Dès les premières minutes de la séance de tirs au but, les Grands Boulevards de Paris ont résonné des chants « Sa-fo-nov » scandés à pleins poumons. Les fumigènes jaillissaient déjà après le premier penalty réussi par Gonçalo Ramos, comme si les supporters pressentaient déjà le dénouement. Dans les bars bondés, seuls les plus chanceux, souvent grands de plus de 1,80 mètre, pouvaient assister aux arrêts décisifs sur les écrans, tandis que les autres se contentaient des bruits de chaque tentative.
131 interpellations, un bilan bien moins lourd qu’en 2025
L’euphorie a rapidement laissé place à des tensions lorsque l’un des tirs au but a échoué. Une vague de panique a submergé la foule, qui s’est dispersée en catastrophe après l’intervention musclée des forces de l’ordre. Les CRS, postés à quelques mètres, ont utilisé des gaz lacrymogènes pour contenir les débordements, déclenchant une réaction en chaîne parmi les fêtards. Malgré les fouilles systématiques aux abords des Champs-Élysées, des feux d’artifice ont été lancés, ajoutant à la confusion.

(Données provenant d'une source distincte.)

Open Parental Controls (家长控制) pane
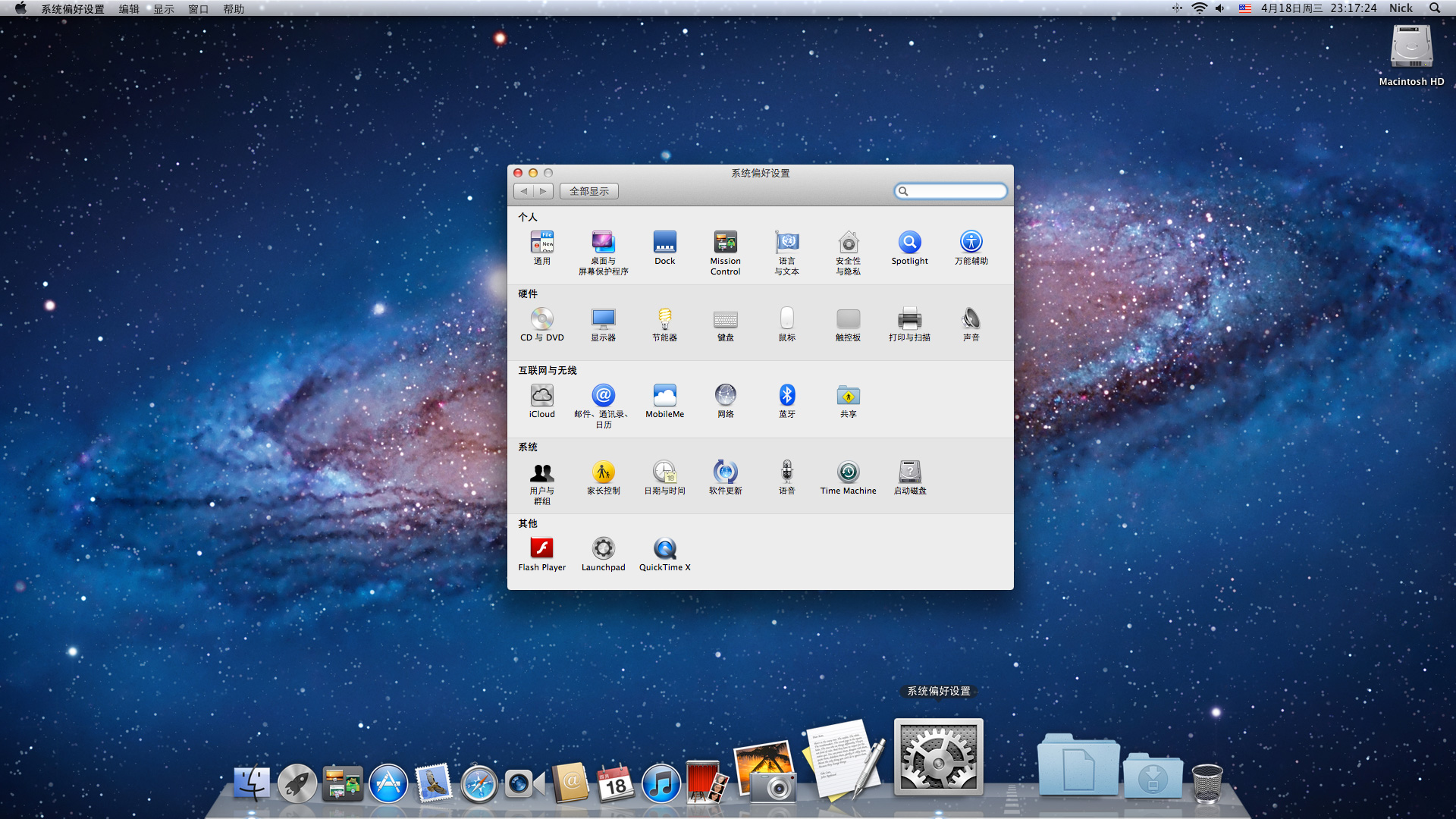The height and width of the screenshot is (819, 1456). 603,472
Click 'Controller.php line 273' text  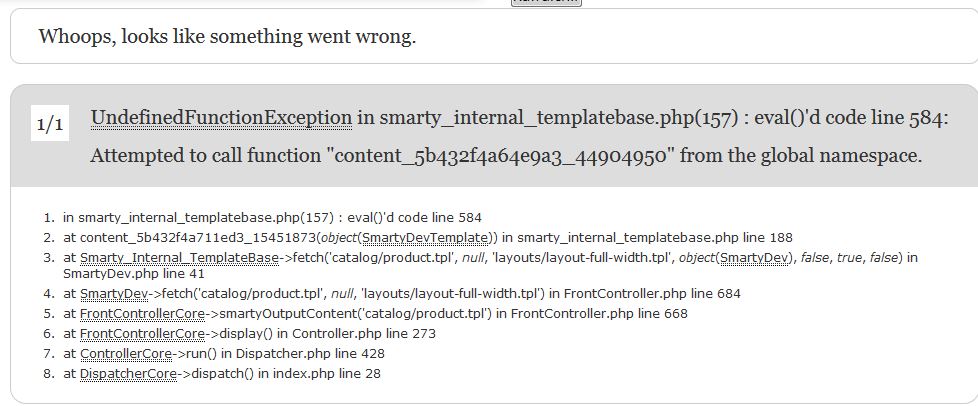(x=364, y=334)
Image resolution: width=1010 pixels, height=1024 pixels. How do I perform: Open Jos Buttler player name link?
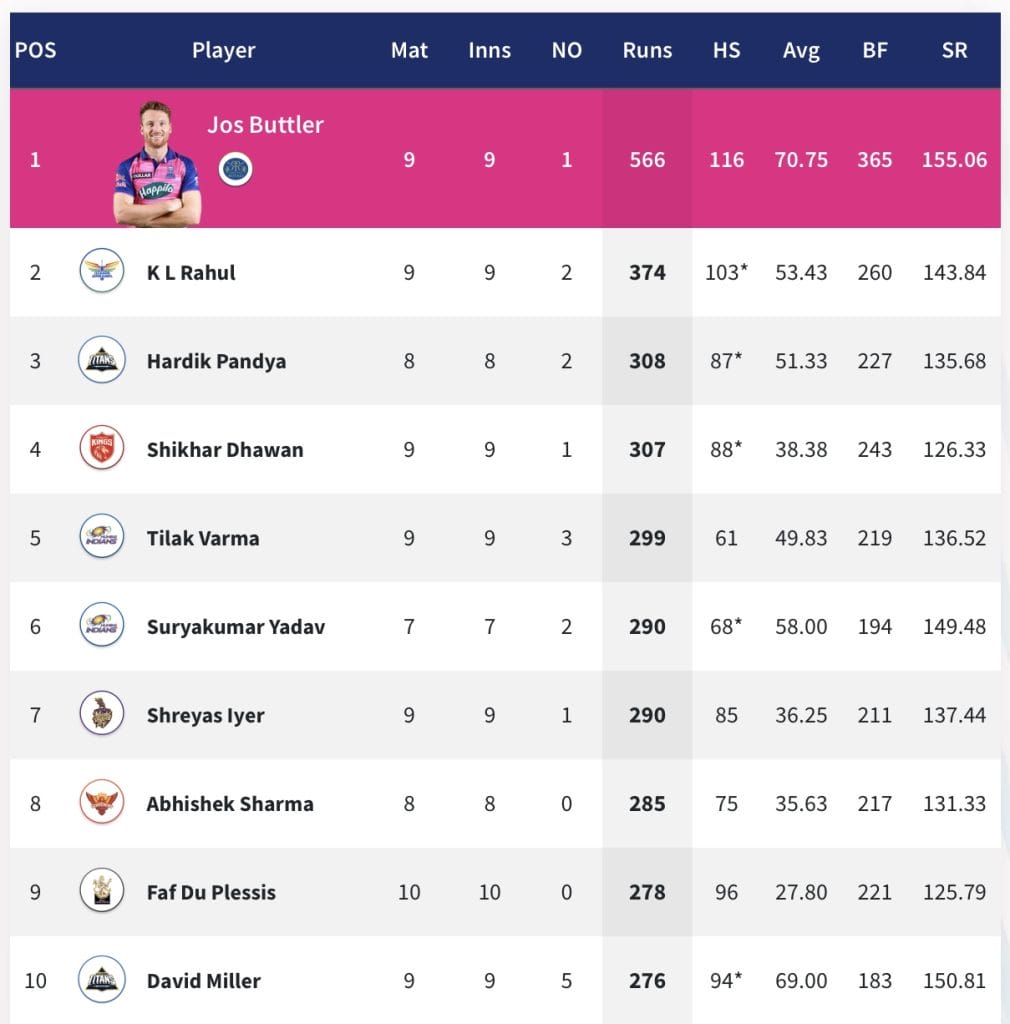click(265, 125)
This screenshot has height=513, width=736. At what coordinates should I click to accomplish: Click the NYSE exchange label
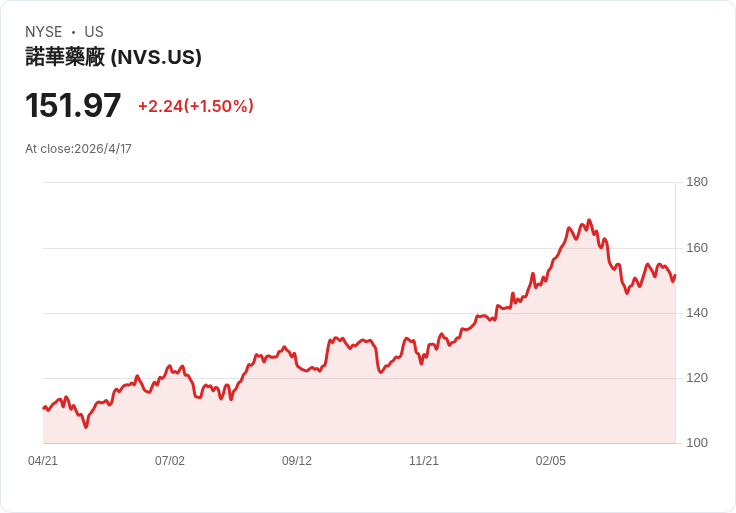coord(44,32)
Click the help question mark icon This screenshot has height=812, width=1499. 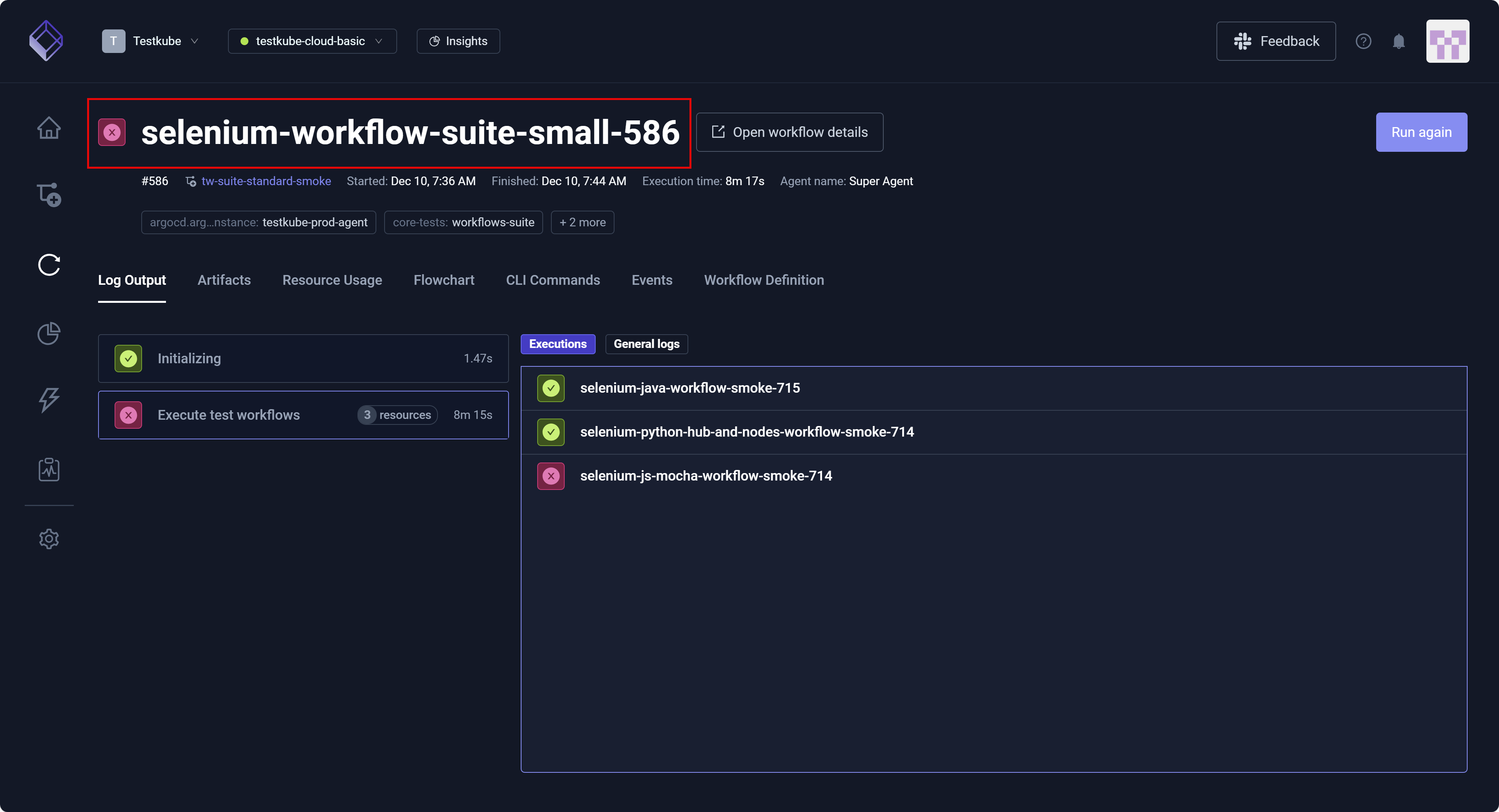click(1363, 41)
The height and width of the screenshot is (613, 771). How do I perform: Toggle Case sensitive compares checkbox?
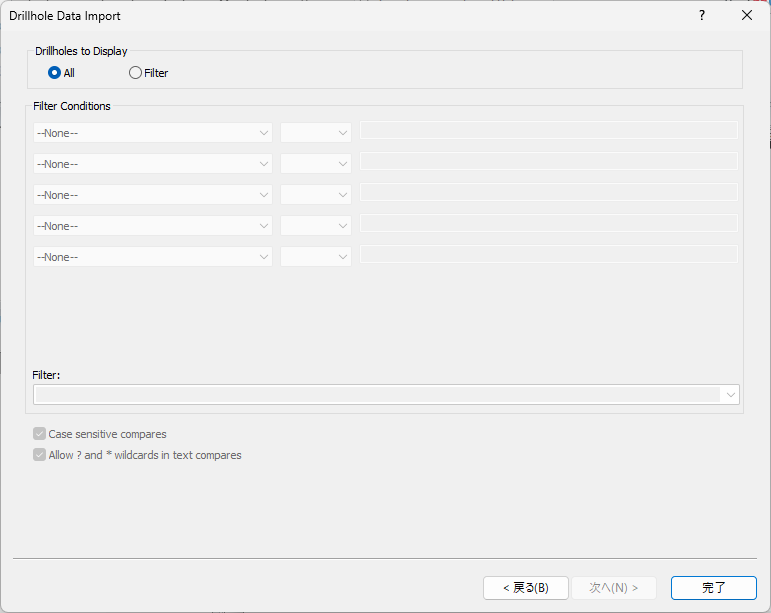(x=40, y=434)
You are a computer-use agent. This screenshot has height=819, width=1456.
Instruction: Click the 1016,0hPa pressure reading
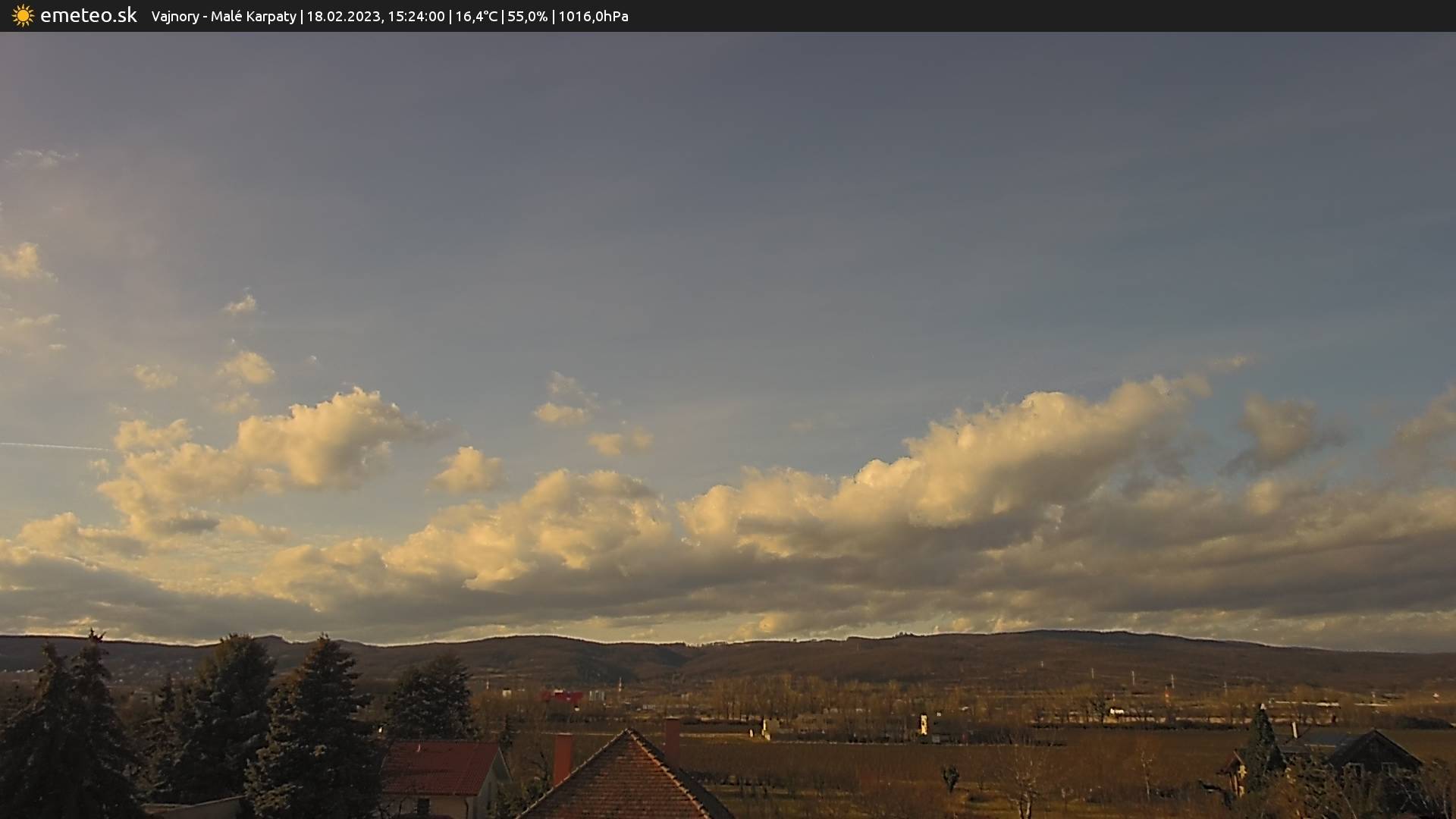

Le jeu du chat et de la souris entre les supporters et les forces de l’ordre s’est prolongé toute la soirée. Selon les chiffres communiqués par la préfecture de police de Paris, 131 personnes ont été interpellées, un nombre bien inférieur aux 559 arrestations enregistrées lors de la victoire contre l’Inter Milan en 2025. « Il y a moins de débordements que l’année dernière, mais l’ambiance reste tendue », a commenté un CRS près de la rue du Colisée.
La chaleur étouffante, dépassant les 37 degrés l’après-midi, et la routine des célébrations ont peut-être adouci les ardeurs. « On a déjà vécu ça l’année dernière, c’est moins stressant », a témoigné Benji, un habitué des grands événements parisiens. Des klaxons retentissaient rue La Boétie, l’une des rares artères non fermées, tandis que les Grands Boulevards se transformaient en un champ de ruines jonché de pétards et de fusées. Malgré une vingtaine de véhicules de police encore en patrouille vers 23 heures, l’ambiance restait festive, même si les tensions persistaient.
Jamais Paris n’avait été aussi bondé pour un événement footballistique depuis la victoire des Bleus en Coupe du monde 2018. Dès le matin, des milliers de supporters en tuniques parisiennes avaient envahi les rues, alimentant les discussions dans les cafés et sur les réseaux sociaux. Certains, comme ces anciens d’Ivry, anticipaient déjà les célébrations : « Je vais regarder le match chez moi, histoire d’éviter une garde à vue inutile ! »
La vente de mortiers et pétards sur les réseaux sociaux avant le match laissait présager des excès. En fin de soirée, alors que l’air était encore chargé de poudre lacrymogène, un vieil homme remontant la rue du Faubourg-Montmartre a lancé à son voisin : « Je suppose que le PSG a gagné. » La réponse ne faisait aucun doute.